Waiting to Adopt After a Pet Dies
I have just lost Bruno, my dog of almost 13 years, to testicular cancer. Bruno died at home in the arms of my 14- and 18-year-old children. We loved (and still love) our Bruno so much, and can't stop crying. The house is so empty without him. People keep saying that we should get another puppy, but I can't help but feel that I would be betraying my Bruno. Am I being selfish by not wanting to give a loving home to another dog? I am going out of my mind with grief. Please advise.
Tracy, I am so sorry to hear of the loss of your beloved dog, Bruno. Your conflicting feelings about when to get a new dog are ones that are shared by many bereaved owners. Most adults allow themselves at least a month to grieve fully before they feel ready to invest in a new relationship. When children and adolescents are involved, the issue is a bit more complicated. I believe that your children need to be assured that they can have another dog to love sooner, rather than later.

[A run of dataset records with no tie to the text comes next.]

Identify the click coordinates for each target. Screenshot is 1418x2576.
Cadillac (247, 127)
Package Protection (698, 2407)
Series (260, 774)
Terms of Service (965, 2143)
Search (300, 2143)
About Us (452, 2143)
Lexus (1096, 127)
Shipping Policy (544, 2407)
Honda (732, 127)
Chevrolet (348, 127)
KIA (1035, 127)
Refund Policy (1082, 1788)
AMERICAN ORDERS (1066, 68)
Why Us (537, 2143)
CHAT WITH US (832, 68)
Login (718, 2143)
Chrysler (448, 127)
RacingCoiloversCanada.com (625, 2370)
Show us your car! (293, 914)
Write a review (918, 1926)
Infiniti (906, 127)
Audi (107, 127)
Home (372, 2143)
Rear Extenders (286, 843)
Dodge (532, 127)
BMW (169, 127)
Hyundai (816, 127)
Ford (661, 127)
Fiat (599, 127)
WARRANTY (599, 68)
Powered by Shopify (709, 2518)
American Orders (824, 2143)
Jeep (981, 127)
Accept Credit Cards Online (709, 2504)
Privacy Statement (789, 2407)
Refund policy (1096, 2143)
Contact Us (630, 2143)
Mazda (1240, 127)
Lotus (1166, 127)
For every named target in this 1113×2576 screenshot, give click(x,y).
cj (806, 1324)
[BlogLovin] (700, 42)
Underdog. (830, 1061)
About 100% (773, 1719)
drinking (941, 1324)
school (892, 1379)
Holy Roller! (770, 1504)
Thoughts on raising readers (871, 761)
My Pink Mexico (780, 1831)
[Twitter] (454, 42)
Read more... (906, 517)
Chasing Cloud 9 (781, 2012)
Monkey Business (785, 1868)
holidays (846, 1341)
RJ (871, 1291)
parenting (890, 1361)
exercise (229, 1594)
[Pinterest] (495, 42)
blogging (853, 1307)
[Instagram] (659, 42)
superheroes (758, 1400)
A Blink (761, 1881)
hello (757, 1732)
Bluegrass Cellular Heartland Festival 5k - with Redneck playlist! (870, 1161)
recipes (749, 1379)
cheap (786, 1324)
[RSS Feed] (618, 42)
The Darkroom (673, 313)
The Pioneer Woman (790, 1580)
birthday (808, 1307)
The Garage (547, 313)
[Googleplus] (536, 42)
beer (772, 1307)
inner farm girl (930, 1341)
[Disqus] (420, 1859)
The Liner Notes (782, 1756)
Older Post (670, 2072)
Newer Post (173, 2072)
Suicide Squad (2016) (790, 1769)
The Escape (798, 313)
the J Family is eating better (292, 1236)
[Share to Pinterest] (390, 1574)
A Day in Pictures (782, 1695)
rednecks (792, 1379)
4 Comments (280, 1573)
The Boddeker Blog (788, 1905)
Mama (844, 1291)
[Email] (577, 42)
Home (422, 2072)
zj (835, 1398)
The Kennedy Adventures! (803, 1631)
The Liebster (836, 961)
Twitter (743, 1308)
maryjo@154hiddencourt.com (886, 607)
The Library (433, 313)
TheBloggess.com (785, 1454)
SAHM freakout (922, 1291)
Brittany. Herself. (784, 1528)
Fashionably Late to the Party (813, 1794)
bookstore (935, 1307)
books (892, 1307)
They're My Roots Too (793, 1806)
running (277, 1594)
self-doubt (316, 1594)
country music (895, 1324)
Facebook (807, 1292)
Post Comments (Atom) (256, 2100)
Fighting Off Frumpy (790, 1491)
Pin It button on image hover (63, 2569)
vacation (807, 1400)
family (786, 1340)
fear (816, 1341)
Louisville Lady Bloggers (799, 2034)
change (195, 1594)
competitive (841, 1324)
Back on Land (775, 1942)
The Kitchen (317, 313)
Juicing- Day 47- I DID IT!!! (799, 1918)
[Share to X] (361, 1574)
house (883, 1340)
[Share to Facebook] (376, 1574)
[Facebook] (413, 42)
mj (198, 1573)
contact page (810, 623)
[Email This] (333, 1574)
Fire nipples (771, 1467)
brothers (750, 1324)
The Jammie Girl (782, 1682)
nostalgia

You do not want to send the message that any loss is forever, or that the dog, who loved you and wished you well, would want you to be deprived of the benefits of having another dog. People may think that way, but we have no evidence that dogs do. By memorializing the existence of your dog, you will remind your children that their relationship with Bruno was unique and will not be diminished as they embrace a new dog.
You have the opportunity now to be a model to your children of the appropriate response to grief, which is that the family grieves together and takes into account each member's needs. It may be that your children want a new dog as evidence that you are okay.
Before you settle on a particular dog, please make a visit to your local humane shelter. Your response to the adoptable dogs there will give you some indication as to whether you are ready for a new canine family member.